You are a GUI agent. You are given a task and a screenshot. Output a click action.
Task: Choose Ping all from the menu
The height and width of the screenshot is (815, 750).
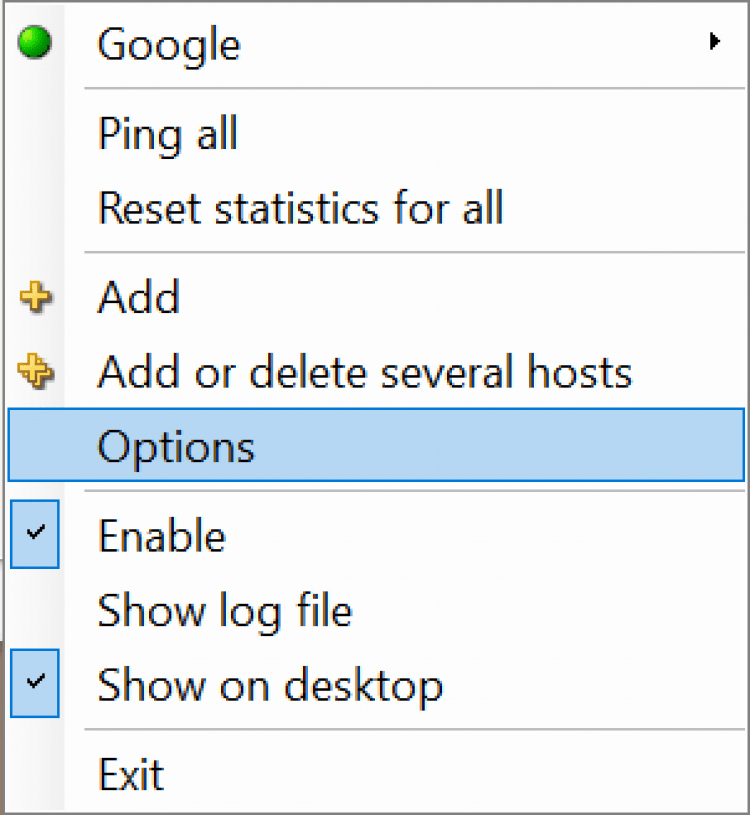point(167,133)
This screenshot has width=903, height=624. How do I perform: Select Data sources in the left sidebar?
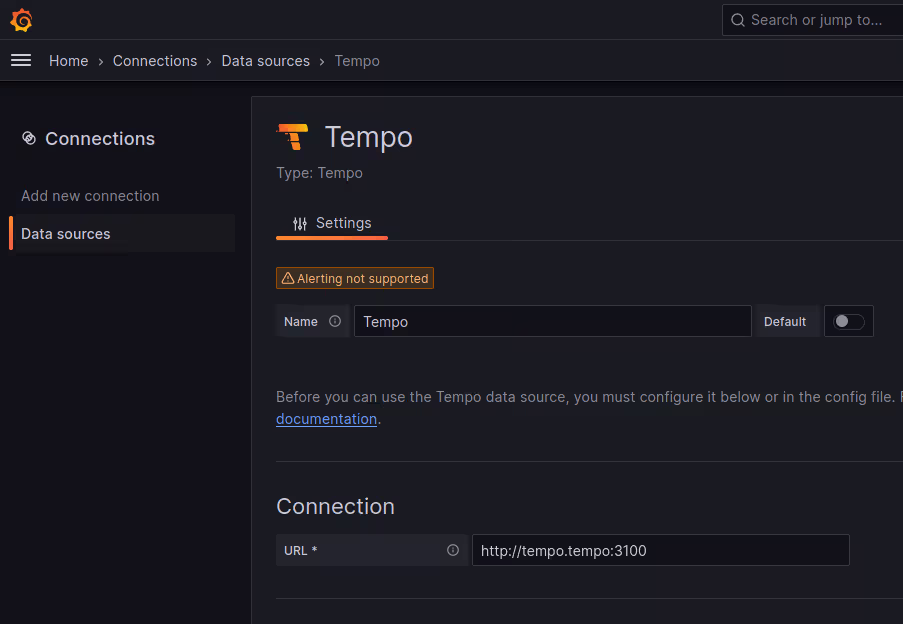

Required action :: Copy every entry exactly; drop the pictures.

Answer for the task ::
You are a GUI agent. You are given a task and a screenshot. Output a click action.
Task: Choose Ping all from the menu
The height and width of the screenshot is (815, 750).
point(167,133)
This screenshot has width=903, height=624. How do I perform: Select Data sources in the left sidebar?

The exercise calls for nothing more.